Neurotheology and gender

A few years ago I attended a talk given by two Zen masters, one male, one female. The man, going first, retold and analyzed some ancient Chinese koan in very Zen master-like fashion. The woman, when her turn to talk came, just sat there silently for a while, then burst into tears. Regaining her composure a bit, she sobbed, “I’m just so happy that I can be here with you all. It brings my practice to life.” She went on to share with us her personal relationship with that zen community, and the frustration she felt at having only blunt, dualistic, verbal tools at her disposal to communicate her insights with us, then cried some more. Finally she flopped over and leaned into the male master sitting at her side, throwing her arms around him.

We all have similar experiences in our own religious traditions of the difference between what men and women take from the religion, what they emphasize.

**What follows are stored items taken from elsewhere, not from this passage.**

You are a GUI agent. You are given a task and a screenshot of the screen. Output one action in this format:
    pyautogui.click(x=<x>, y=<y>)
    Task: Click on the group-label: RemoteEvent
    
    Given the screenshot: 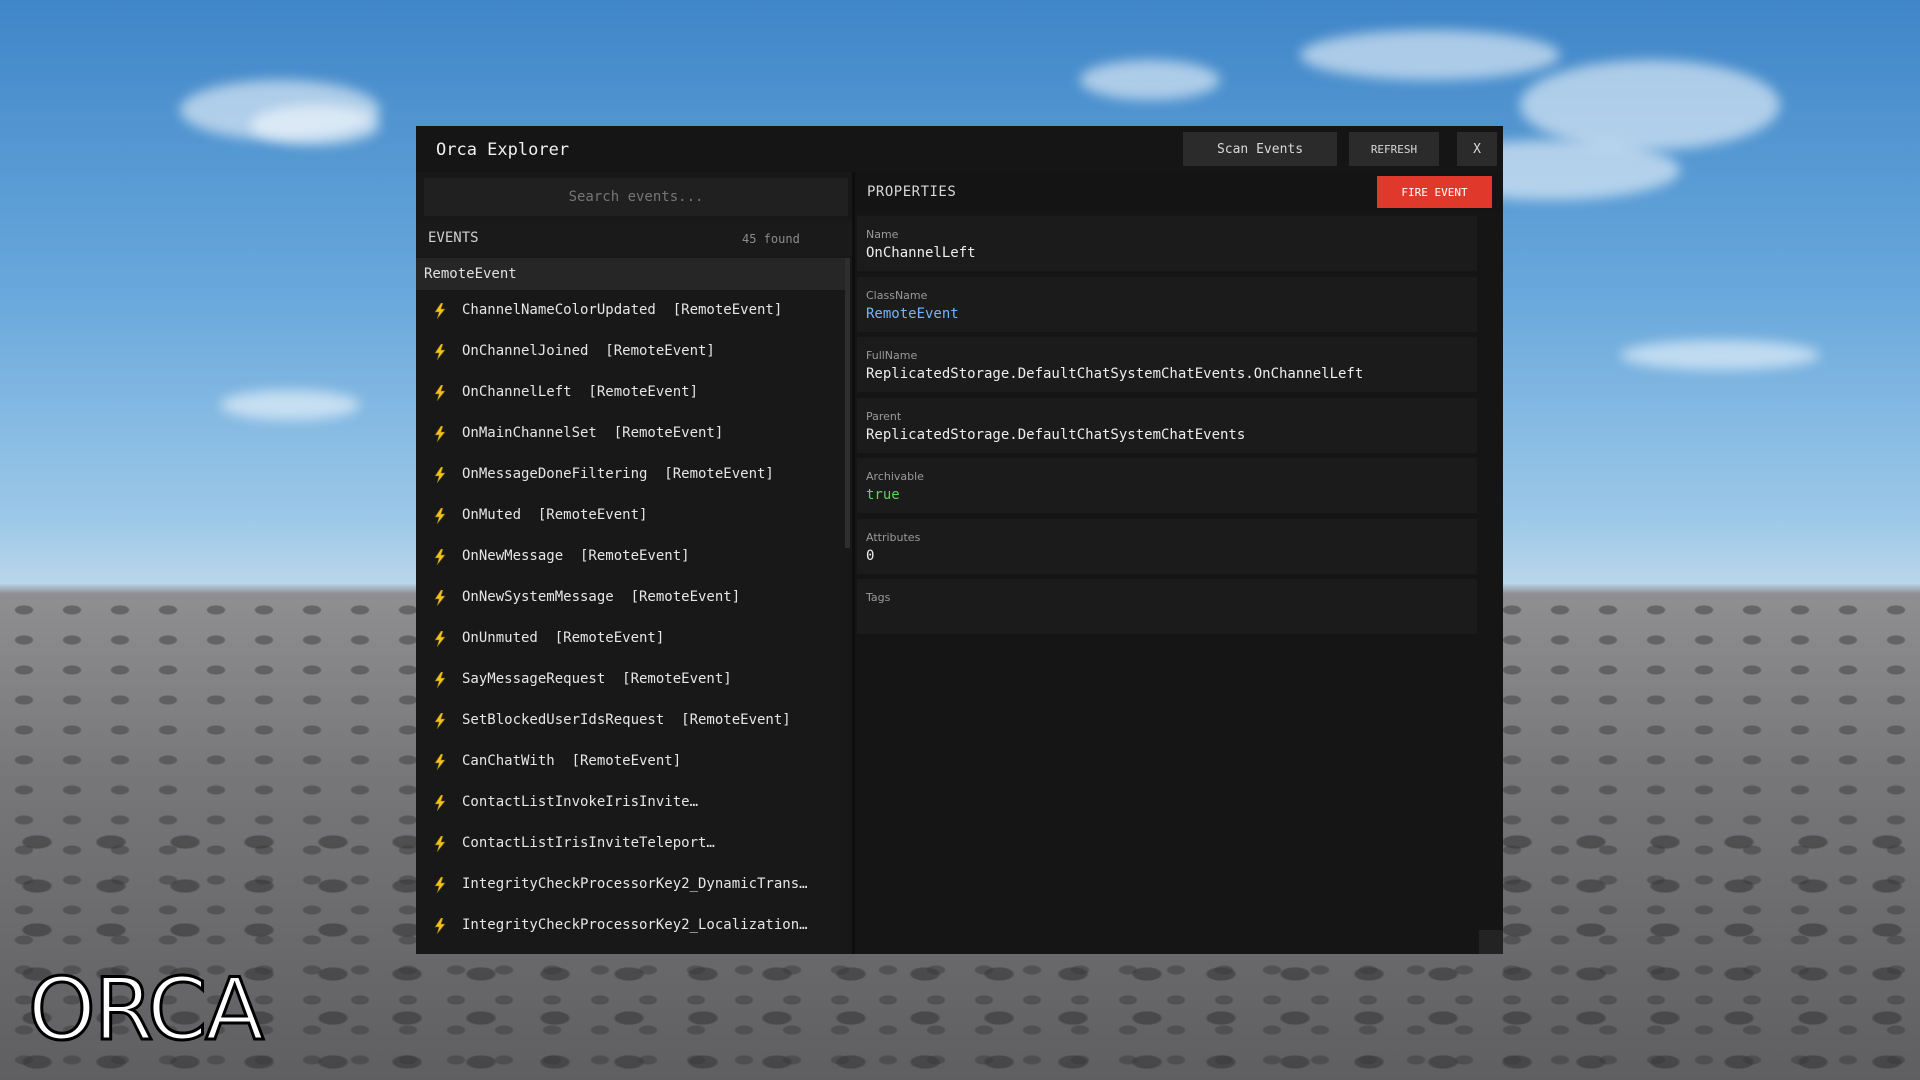 What is the action you would take?
    pyautogui.click(x=470, y=274)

We know almost as little about the neuroscience of gender as we do about the neuroscience of religion. But perhaps we can overlay our sparse knowledge of the two fields to generate some new insights.

For instance, what are the neurotheological implications of the well-known research concerning the relative size of the third interstitial nucleus of the anterior hypothalamus (INAH-3), showing that it’s more than twice as large in men as in women (and homosexual men)? Could this be related to the hypothalamus’ role in the fear response, and thus connected to the informal observation that men’s relation to religion is more often one of “fear and awe” than women’s “love and compassion”?

To build robust neurotheological models, we need every clue we can get. Hopefully our expanding understanding of the neurological differences between the sexes can be one fruitful source of such clues.